Ogni tanto, molto di rado, qualche anima bella, qualche scriba dei quotidiani locali, tirava fuori la trita storiella: per carità, bravo è bravo, ma non corre, nel calcio moderno nessuna squadra può permettersi giocatori fermi…

BradHypo tra le varie caratteristiche caratteriali non annoverava la permalosità: – Nel calcio c’è chi corre e io lo ringrazio, di cuore; e c’è chi pensa: io penso.

Le sue risposte somigliavano ad aforismi filosofici (o a certe battute dei film di Sergio Leone) e di solito avevano il potere di disarmare gli interlocutori più critici e polemici. In fondo, alla fine, tutti o quasi gli volevano bene e cominciavano a prenderlo in simpatia.

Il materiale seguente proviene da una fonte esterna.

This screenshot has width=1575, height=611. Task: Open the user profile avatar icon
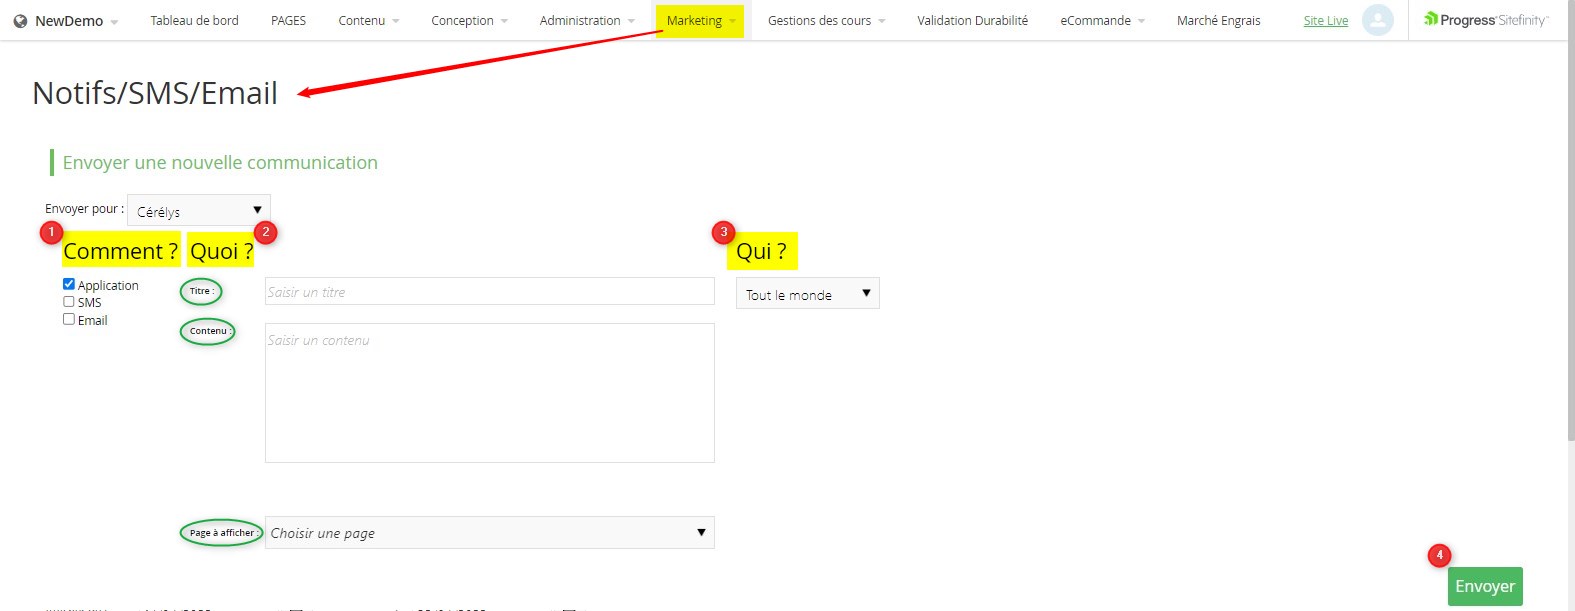pos(1377,20)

Solo una volta in effetti lasciò tutti noi interdetti esclamando una specie di simil blasfemia: – Zio Canaco, ho sbagliato carico!

Durante una finale del torneo annuale di briscola tra le osterie locali, si lasciò sfuggire, conscio dell’imminente disfatta, questa imprecazione che sembrava più una citazione geo letteraria: lo era. Con umiltà e senza sfoggio, raccontava che era stato dai tempi dell’infanzia un salgariano doc, anzi docg; quindi l’esclamazione era da ritenersi un omaggio al popolo dei Canachi, a Sandokan, ai Tigrotti della Malesia. Al Sandokan letterario, protagonista del ciclo malese (per Brad, la nostra squadra era una sorta di romantica Mompracem del calcio) e a quello cinematografico, l’unico: quello impersonato da Kabir Bedi nei lungometraggi – per il nostro fuoriclasse ‘accuratissime ricostruzioni storiche’ – dirette da Sergio Sollima.

Per le sconfitte sul campo di pallone, non si arrabbiava, mai: – E’ solo un gioco, Ragazzi…

Quella volta però al tavolo da briscola, sembrò, non potrei definirlo turbato, ma pacatamente contrariato, sì: – Come diceva mia Nonna Epifania (ennesima Figura mitica, da lui considerata eterna fonte d’ispirazione) chi ha una strategia vincente con le Trevigiane, ha una strategia vincente per la Vita.

Fu così che per un punto Martin BradHypo non perse la cappa, né la capa, ma la partita e l’ambita confezione da 6 bottiglie di Ribolla Gialla, messa in palio come premio finale per i Campioni di Briscola, sì.

BradHypo era questo e molto altro. Un tipo straordinario, ma che non lo dava a vedere; un tipo unico e originale, senza averne l’aria, senza darsi arie, senza farlo pesare sugli altri.